A still from Boy King

A team of Hollywood veterans have come home, and they’re done making other people’s stories.

India has always had the stories. What it has lacked, until now, is a studio with the nerve and the craft to make the world sit up and watch. Night Tiger Animation Studios, founded in Jaipur, intends to fix that.

The people behind it are not dreamers. The studio’s founder, Jayant Kumar, has spent years inside some of the most technically rigorous production houses on the planet, Framestore in London, Animal Logic in Sydney, MPC in Montreal, Psyop in Los Angeles, shaping the look of Spider-Man: Brand New Day, Aquaman, Moon Knight and 1917. His collaborator Abhishek Singh brings deep VFX experience; Medha Yadav, the studio’s strategist, comes from Big 4 consulting. Together, they constitute a lean team with a heavy résumé.

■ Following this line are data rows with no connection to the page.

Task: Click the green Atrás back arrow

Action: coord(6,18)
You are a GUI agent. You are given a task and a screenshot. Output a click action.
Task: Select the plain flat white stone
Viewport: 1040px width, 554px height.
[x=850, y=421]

L to R: Abhishek Singh, Jayant Kumar and Medha Yadav

They could have kept doing what they were doing: polishing someone else’s universe, frame by painstaking frame. Instead, they came back to Jaipur and started again.

The flagship project is Boy King, a mythological coming-of-age film centred on Dushyant, the young prince from the Shakuntala legend, destined to father Bharata. It is a story about arrogance and grief, sacrifice and the brutal moment when childhood ends. Not the material of safe bets, but then Night Tiger is not a safe-bet kind of studio.

Kumar is clear-eyed about why mythology rather than, say, science fiction or contemporary drama. “Indian mythology is not just fantasy,” he said. “It is emotional, philosophical, political, and deeply human. These stories have survived for thousands of years because they speak to things we still struggle with today: duty, love, ego, loss, dharma.” There is a competitive logic to it, too. Mythology is a space where Hollywood has no prior claim, no franchise advantage, no cultural authority. On this terrain, Night Tiger competes on its own terms.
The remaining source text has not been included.